January 2, 2012 — NOTE: The following article from the Gloucester Daily Times cites "two independent analysts, from the Northeast Seafood Coalition and the School of Marine Science and Technology at University of Massachusetts-Dartmouth". The Northeast Seafood Coalition provided the Gloucester Daily Times with a prepared statement offering cursory observations and commentary pertaining to the recent performance report on the Northeast groundfish fishery released by NOAA’s Northeast Fisheries Science Center. To date, the Northeast Seafood Coalition has not conducted a thorough analysis of the report."
The NOAA Fisheries Science Center has published an analysis of the 2011 Northeast groundfishery — the second year of catch share trading activity and the last year of optimism in a fishery that has descended into a recognized “disaster.”
And the report acknowledges the size of the fleet diminishing while the “economic performance” of the survivors “has generally improved.”
But two independent analysts, from the Northeast Seafood Coalition and the School of Marine Science and Technology at University of Massachusetts-Dartmouth, see evidence of discouraging trends in the Science Center report.

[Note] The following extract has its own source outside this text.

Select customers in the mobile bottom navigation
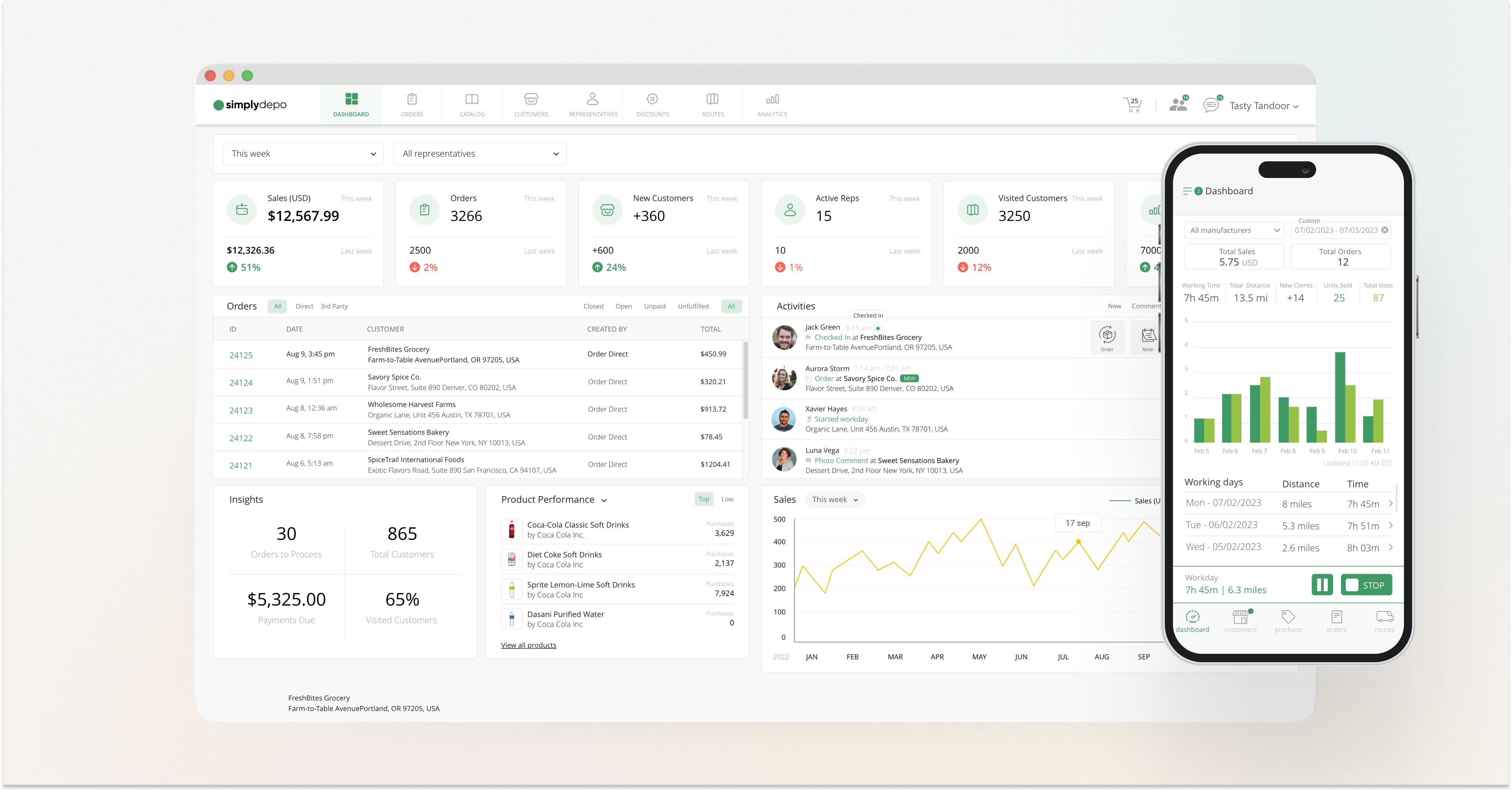 click(1240, 621)
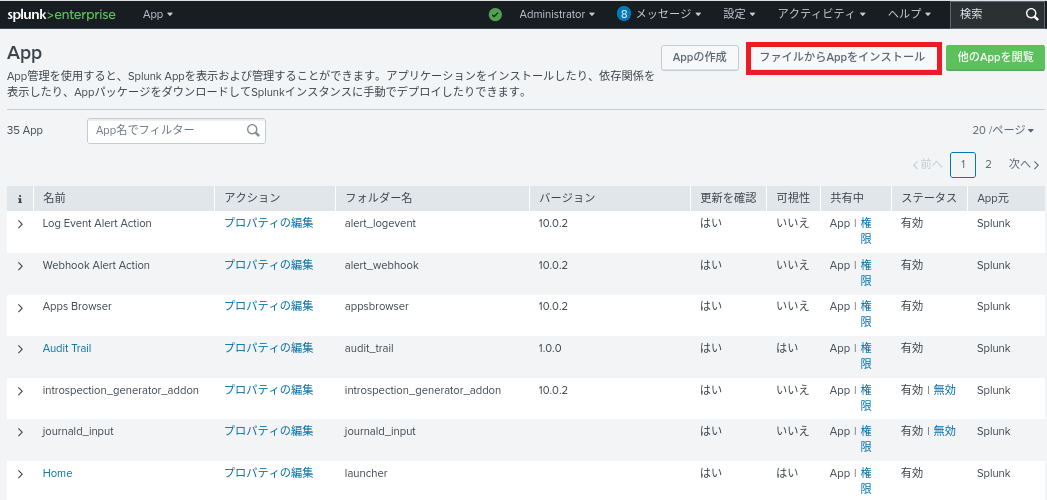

The coalition cited volatility and a researcher for the so-called SMAST program said the report shows troubling signs of uneven distribution of revenues.
The annual report on the groundfishery found the size of the fleet in 2011 to be 9.1 percent smaller than 2009, the last year before the industry was re-engineered into a two-tiered system — fishing cooperatives buying, selling, leasing, and trading quota in catch shares, and a small common pool of boats operating independently under the old days-at-sea limits.
The new report shows that Gloucester suffered the most extreme loss in active vessels from 2009 to 2011 — a drop of 29 percent, from 98 to 70, including a loss of five boats from 2010 to 2011 after a wider initial collapse.